Monday, 15 August 2016

Monday.

Yesterday's mist that rolled in off the Atlantic, bumped into the promontory of A Guía and spread itself all around was still around, even denser, at nine o' clock this morning. The billboard temperature gauge read 16 degrees, ten degrees lower than some mornings last week. And the day was unnaturally quiet, partly as a consequence of the blanket that muffled everything and also because today is a día festivo. I swear they have more holidays here than in other countries. But then, it's also "ferragosto" in Italy. 

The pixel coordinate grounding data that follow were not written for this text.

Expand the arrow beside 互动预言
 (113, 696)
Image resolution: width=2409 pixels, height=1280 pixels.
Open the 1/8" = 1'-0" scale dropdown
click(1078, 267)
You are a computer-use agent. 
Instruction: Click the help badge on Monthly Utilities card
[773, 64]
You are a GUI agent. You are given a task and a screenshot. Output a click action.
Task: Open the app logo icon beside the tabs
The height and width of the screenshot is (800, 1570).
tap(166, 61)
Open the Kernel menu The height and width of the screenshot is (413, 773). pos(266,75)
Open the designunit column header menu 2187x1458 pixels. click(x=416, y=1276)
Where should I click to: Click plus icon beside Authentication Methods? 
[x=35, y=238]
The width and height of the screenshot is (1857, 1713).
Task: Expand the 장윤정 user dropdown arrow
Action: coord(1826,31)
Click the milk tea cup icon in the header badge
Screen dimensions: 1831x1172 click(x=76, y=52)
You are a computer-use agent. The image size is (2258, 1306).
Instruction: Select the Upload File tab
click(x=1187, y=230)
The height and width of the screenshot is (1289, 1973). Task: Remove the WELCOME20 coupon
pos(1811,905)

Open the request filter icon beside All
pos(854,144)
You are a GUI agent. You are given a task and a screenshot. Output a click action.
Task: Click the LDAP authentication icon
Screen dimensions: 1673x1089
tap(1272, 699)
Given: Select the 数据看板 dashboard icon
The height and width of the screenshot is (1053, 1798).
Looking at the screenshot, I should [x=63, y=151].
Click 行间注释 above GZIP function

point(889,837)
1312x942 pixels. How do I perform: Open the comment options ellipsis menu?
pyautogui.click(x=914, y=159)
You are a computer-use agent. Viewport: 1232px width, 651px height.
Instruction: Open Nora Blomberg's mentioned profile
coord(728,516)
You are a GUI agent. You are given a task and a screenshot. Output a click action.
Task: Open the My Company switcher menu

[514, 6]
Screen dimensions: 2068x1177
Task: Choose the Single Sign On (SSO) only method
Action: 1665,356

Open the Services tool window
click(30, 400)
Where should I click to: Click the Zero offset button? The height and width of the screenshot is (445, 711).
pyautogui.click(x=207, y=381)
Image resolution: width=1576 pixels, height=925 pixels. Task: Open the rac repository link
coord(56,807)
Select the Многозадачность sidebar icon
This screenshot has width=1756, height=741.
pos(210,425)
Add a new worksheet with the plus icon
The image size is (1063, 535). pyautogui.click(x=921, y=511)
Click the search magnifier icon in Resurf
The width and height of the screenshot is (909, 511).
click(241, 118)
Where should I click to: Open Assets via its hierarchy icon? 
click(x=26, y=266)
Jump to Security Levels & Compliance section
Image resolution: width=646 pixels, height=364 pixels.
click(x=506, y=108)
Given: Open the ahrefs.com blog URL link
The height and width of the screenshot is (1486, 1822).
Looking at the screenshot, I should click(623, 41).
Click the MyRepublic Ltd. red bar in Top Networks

Today is also odd because we didn't need to run around making sure we had everything organised to set off the Pontevedra for the chess tournament. That one is over and done with for another year. However, it all starts again on Wednesday when the Mondariz chess tournament starts. This is the one where Phil on e famously won €800 and suddenly felt almost like a professional! 

I have been exchanging stories about childbirth with our daughter, who is about to experience it once more in a couple of weeks time. Well, not really gory stories but comments resulting from an article I found in the Guardian. They had asked people to send in stories of births they had stories included one about a child born on a bus in Liverpool! 

All of this was triggered by Jamie Oliver, who has always liked to be a bit different, having his older children witness the birth of their new sibling. My daughter and I agreed that this was more than a little over the top. It could traumatise the children and put them off having babies forever. Maybe that was JO's idea: instead of a strict talk on "being careful", a real-life presentation of the pain and messiness of childbirth! 

 A friend of mine had her toddler in the room when her second child was born. She wanted it to be a family affair. And then, she also had photos taken of the various stages of the birth - and showed them to friends in the weeks after the child was born. My daughter and I agreed on the wrongness of that as well: there are bits of me I do not want photographed! 

But, chacun à son gout!

I assume Jamie Oliver had already told his children how the baby who needed to come put had got inside their mother in the first place. I have recently got around to reading Harper Lee's novel "Go Set a Watchman" (the 'sequel' to "To Kill a Mockingbird") which concentrates on Scout, the lawyer's daughter. At the age of eleven or twelve, Scout, raised without a mother, is totally ignorant of the facts of life, and thinks she is dying when she starts her periods. Later she is convinced that she is pregnant because an boy in her class kissed her and stuck his tongue in her mouth. Her female classmates had told her what pregnant meant and that French kissing was what caused it. Logical!!! 

She only learnt the truth of the matter after she was prevented from throwing herself in a water tower to end it all. Finally someone put her wise!

Two completely different ways of going about things. 

Personally I think talking to your children is pretty good.